Le film de Régis Warnier, réalisateur français qui tourne ici avec une équipe essentiellement anglophone, commence comme un film d’aventures. Nous sommes au 19° siècle, l’Afrique est à la mode à cause de la colonisation. On s’arrache les lions et les toucans dans les zoos et des scientifiques, bardés des meilleures intentions du monde, tentent de prouver au reste du monde la supériorité de la civilisation occidentale, pendant que les missionnaires font la même chose, et souvent avec les mêmes méthodes contestables, pour la religion chrétienne. Certes, on pourrait tous les excuser en disant « qu’ils ne savaient pas ». Justement, le film de Régos Warnier nous montre qu’on pouvait savoir…
Trois chercheurs britanniques, qu’on appellerait aujourd’hui des anthropologues, essayent de démontrer que le chaînon manquant entre le singe le plus évolué et l’homme le plus primitif, est le pygmée d’Afrique. L’un d’eux part en capturer deux spécimens, un male et une femelle, pour pouvoir les étudier tranquillement en Europe et présenter la conclusion de leurs travaux (donc ils sont d’avance persuadés) devant d’autres scientifiques. Très vite, Jamie, le héros du film qui a subit le voyage en Afrique (palus, chaleur, coup de feu, course dans les rapides, moustiquaires et autres écueils obligatoires dans toutes aventures africaines) se rend compte que les pygmées ne sont pas des animaux mais des être humains capables de réfléchir et de s’émouvoir. Ca ne plait pas du tout à ses deux comparses pour qui les pygmées doivent rester des animaux, sinon leur théorie ne tient pas. Donc le film d’aventures tourne au drame, nos postulants académiciens étant prêts à tout pour un peu de gloire…

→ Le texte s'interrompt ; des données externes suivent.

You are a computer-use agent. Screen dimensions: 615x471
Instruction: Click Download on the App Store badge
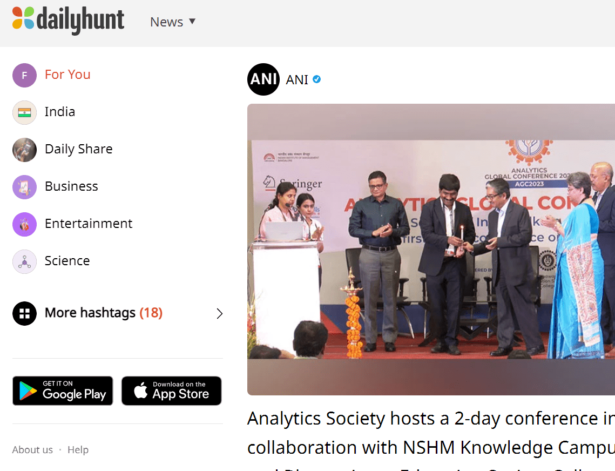click(x=171, y=391)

Non seulement Man to man est un film captivant, avec des retournements de situation qui font vibrer le spectateur (qui sont les bons, qui sont les méchants, qui va s’en sortir ?) mais il nous oblige à revoir magistralement notre propre histoire. Certains savaient que le racisme était juste une invention de peuples prétentieux qui, faute de connaître l’autre dans sa vérité et son humanité, se croyaient supérieurs. On appréciera aussi toute la subtilité et l’humour qui sont le fondement du personnage féminin. D’une part parce qu’il est joué par Kristin Scott-Thomas, toujours aussi ravissante que ce soit en pirogue ou en calèche, mais surtout parce qu’elle représente à la fois le pire et le meilleur du capitalisme. Le pire quand elle pille sans vergogne les richesses naturelles de l’Afrique, le meilleur quand elle prend le parti d’une science qui libère l’individu au lieu de l’oppresser. Un film à multiples lectures donc et qui se savoure pour le simple plaisir du cinéma !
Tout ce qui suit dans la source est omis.